PROBLEM:
Where a picture shows up in the listing below, omit it and output the rest exactly.

EXCERPTED RECORDS:
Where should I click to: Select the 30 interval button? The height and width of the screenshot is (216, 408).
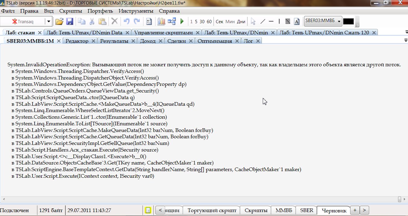pyautogui.click(x=202, y=21)
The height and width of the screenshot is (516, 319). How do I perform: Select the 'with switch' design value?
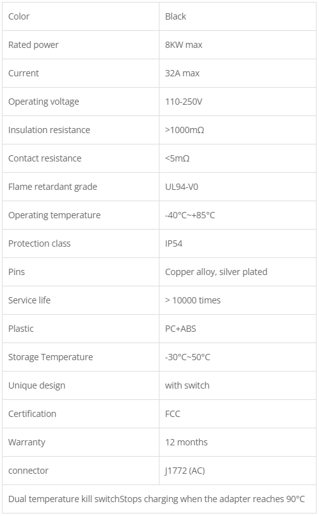187,385
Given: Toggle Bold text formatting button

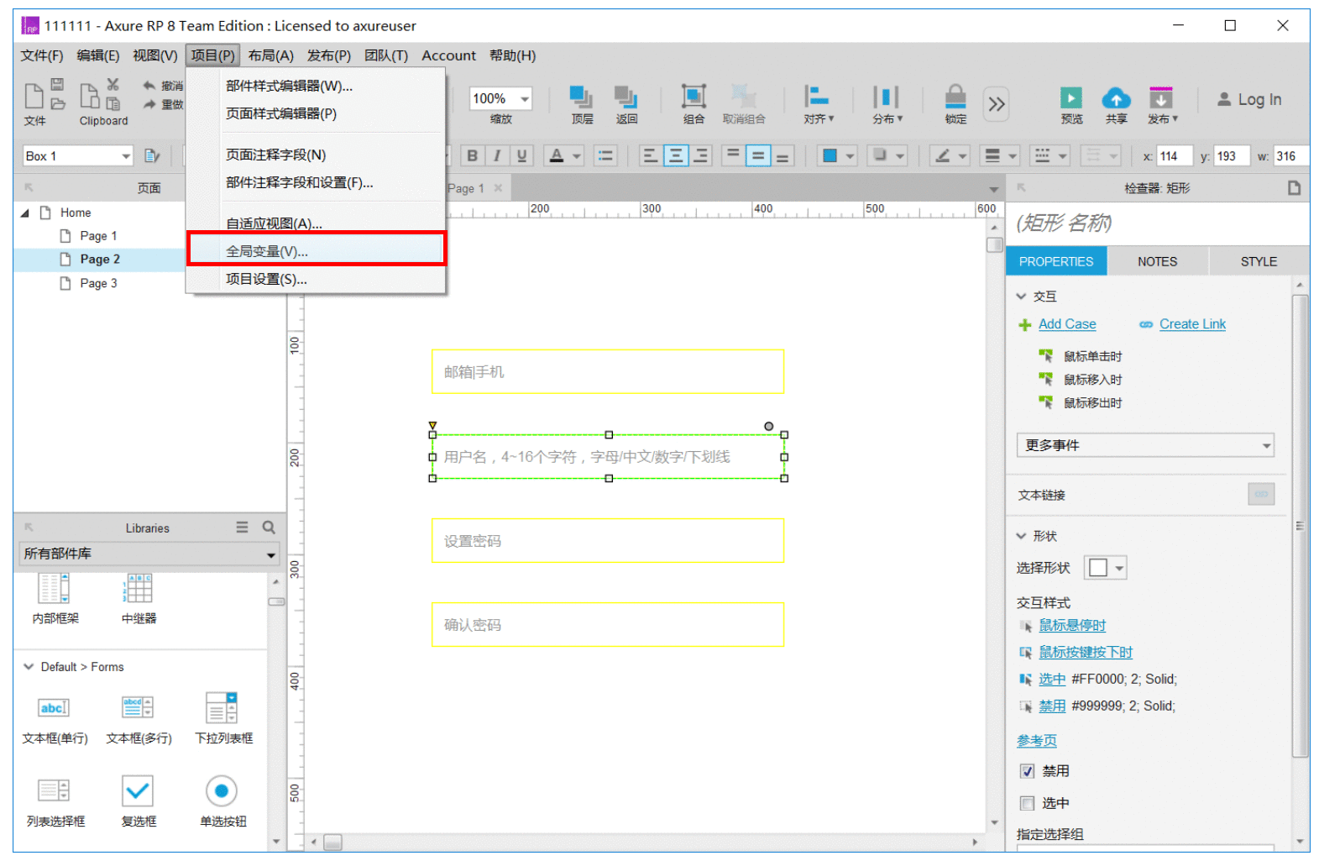Looking at the screenshot, I should click(472, 155).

RESPONSE FOR THIS EXERCISE:
Where should I click to: Select the 30 interval button? The height and width of the screenshot is (216, 408).
pyautogui.click(x=202, y=21)
The height and width of the screenshot is (516, 319). How do I perform: Select the 'with switch' design value?
187,385
Given: Toggle Bold text formatting button

Looking at the screenshot, I should click(472, 155).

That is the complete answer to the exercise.